Of course, when you consider the great changes of the past 60 years, it is remarkable how the NHS has met the health needs of the nation, and done so in a very cost-effective way. However, that does not mean that this will continue in future. Just this week, we saw how health and social care funding faces three major pressures. Just 24 councils now offer adult care for those with moderate needs, and national eligibility standards will restrict this further. The cost of long-term care will expand significantly, with Ministers this week telling the insurance industry that it must fill the gap left by their proposed cap. Finally, as we heard this morning, NHS England faces a £30 billion shortfall by 2020, with the NHS director for patients saying:

“We are about to run out of cash in a very serious fashion”.

If I did that in my industry, I would be bankrupt.

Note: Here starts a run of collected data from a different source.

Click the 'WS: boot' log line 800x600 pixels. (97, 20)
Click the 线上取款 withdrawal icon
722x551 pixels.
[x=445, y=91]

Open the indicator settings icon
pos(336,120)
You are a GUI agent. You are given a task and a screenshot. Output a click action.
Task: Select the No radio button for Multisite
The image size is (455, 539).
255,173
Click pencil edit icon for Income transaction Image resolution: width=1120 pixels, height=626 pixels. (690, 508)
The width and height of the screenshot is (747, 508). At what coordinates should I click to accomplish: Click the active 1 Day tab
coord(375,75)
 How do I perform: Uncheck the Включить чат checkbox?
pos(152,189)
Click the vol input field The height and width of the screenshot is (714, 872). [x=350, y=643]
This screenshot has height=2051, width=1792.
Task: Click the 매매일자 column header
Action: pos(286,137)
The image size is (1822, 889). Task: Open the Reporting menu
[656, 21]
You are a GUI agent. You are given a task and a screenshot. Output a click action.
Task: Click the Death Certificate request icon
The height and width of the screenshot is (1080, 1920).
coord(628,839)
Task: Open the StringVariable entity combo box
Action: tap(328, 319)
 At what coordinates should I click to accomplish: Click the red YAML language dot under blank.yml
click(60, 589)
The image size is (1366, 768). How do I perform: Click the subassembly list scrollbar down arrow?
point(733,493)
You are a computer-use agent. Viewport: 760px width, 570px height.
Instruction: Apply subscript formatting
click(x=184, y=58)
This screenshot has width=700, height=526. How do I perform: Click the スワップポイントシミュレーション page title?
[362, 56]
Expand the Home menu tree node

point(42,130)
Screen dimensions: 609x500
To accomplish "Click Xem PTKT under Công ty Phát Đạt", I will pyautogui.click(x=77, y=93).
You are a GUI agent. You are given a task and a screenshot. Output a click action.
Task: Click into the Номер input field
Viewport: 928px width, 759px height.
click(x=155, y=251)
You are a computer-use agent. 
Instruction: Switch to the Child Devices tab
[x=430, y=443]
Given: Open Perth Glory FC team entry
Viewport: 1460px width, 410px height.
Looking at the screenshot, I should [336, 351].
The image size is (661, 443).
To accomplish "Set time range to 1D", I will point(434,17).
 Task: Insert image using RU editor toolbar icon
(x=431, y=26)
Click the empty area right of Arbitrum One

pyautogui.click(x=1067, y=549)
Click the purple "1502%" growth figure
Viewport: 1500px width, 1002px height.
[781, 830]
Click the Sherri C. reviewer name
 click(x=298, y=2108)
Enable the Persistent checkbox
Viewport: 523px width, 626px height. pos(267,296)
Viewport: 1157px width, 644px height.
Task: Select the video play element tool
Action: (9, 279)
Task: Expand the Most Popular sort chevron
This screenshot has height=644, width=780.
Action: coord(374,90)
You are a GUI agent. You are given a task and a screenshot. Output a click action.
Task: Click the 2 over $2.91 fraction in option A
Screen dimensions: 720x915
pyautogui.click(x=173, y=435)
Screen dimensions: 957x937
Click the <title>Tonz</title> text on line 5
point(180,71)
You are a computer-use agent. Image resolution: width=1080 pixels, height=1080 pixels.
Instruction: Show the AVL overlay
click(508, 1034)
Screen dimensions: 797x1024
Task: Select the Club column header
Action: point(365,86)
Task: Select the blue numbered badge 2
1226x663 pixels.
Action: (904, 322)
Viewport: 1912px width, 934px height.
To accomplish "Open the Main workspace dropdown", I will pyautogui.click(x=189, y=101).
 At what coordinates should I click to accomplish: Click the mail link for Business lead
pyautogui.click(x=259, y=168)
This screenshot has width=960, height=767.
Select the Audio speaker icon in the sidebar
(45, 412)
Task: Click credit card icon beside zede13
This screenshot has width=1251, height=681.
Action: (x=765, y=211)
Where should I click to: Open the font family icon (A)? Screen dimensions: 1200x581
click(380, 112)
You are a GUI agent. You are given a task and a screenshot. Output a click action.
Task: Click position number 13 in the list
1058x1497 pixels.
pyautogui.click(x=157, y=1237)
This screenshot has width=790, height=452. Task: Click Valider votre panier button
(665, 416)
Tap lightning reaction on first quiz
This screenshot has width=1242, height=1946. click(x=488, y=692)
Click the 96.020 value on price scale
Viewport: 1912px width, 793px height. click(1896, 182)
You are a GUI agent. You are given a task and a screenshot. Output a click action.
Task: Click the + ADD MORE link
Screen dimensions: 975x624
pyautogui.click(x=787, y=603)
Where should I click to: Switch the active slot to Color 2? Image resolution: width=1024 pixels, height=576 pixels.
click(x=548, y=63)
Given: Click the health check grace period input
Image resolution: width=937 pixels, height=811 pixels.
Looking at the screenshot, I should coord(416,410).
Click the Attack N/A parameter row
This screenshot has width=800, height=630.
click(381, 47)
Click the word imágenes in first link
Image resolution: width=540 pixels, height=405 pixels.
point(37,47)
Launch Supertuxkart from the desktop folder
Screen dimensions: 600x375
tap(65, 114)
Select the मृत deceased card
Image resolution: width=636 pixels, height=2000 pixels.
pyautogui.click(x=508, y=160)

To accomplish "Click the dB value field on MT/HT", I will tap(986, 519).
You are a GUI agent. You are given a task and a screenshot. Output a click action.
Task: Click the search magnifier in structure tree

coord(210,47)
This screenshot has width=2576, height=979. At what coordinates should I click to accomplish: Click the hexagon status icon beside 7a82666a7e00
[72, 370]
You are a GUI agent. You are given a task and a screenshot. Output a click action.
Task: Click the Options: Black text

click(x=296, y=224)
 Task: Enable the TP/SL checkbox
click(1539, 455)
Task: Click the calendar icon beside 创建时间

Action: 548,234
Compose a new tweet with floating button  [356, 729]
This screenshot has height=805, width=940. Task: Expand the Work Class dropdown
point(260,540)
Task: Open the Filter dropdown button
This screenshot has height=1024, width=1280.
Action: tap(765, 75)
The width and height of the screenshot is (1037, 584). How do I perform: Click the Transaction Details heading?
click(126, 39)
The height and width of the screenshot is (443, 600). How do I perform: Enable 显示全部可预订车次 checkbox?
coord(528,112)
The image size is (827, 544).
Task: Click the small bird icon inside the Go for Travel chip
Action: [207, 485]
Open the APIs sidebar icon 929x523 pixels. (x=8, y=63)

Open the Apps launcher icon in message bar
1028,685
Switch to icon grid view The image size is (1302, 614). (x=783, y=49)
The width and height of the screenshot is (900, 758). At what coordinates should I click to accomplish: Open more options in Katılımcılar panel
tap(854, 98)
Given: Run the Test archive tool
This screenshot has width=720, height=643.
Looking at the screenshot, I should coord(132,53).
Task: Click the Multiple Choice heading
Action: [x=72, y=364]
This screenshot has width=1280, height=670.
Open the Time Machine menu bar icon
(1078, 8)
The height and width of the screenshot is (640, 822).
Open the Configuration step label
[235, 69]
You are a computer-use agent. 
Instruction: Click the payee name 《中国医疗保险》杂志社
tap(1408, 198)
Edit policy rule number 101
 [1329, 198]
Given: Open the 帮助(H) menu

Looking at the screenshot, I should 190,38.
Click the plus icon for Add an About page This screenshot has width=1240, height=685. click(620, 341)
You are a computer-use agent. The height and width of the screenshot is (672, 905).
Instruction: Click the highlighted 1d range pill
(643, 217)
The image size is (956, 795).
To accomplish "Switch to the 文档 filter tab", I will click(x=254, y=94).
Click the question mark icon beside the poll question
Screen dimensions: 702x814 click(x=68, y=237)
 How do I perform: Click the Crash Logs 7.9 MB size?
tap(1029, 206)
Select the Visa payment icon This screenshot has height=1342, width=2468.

Each of these tensions is a major challenge to the aim of a comprehensive, universal health and care system. So what can be done? The truth is that if we want good, comprehensive, universal care, we will have to find a way to pay for it. The obvious route is taxation, whether direct or in the form of a levy or giving tax benefits to private health insurance. Yet such new taxes will be hard to sell to the public. Why? Because while the NHS generally delivers good care for a reasonable cost, many patients feel that social care is of a low quality. Others have witnessed inefficiency and poor treatment in their local hospitals. They will not be content to see taxes go up simply to pay for more of the same. Of course, for more management consultants, not hospital consultants, that would be fantastic. So we must demonstrate how we will improve our care system, not just fund it.

To do so, we must develop new skills and structures for workers throughout the National Health Service. I have a personal interest, as my wife has been a midwife and a tutor. She knows first-hand how better and up-to-date training and career development for those on the front line can transform patient care. However, many of our health career structures and much of our training still seem stuck in the 19th century. From care assistants to consultants, from matrons to health technologists, we need to rethink career development in the health service totally. Even our definition of what a doctor is will have to change in the future.

One reason we need to change how we develop our people is that technology is radically shifting how patient needs are identified and treated, as the noble Lord just mentioned, in everything from social care to heart transplants. To take just one example, the Scripps Research Institute is developing embedded sensors in the bloodstream to alert users if they are at increased risk of heart attacks. Such advances create new treatment routes for those seeking better health, which means that new ways of offering care will be needed, such as advising people at risk on how to improve their health, and monitoring their progress. Is that a role for a doctor or a nurse, or a new role entirely?

Technological changes also mean that individuals will seek greater control over their care. Therefore, despite the promises of consolidation of services, there will be more demands, so although the service improves, the savings will not automatically follow. Yes, we should expand personal budgets so that people in continuing care can choose their care packages. But we should go further, removing the divide between health commissioning and social care to create whole person care. This will raise some fundamental issues about what is included in universal healthcare. Does it make sense that we offer little support to people who wish to maintain good health, but expect no contribution from people who visit their GPs 10 or 20 times? The answers to these questions will be controversial, but they must be found if we are to find an equitable, affordable way of meeting expanding expectations and increasing routes to access healthcare.

To address these challenges we need major innovation in people, technology and funding. That will be difficult and controversial. However, if we tackle them head-on, we will be as bold as a Butler in Education, a Beveridge in welfare or a Bevan on the NHS. That is an ambition well worth fighting for.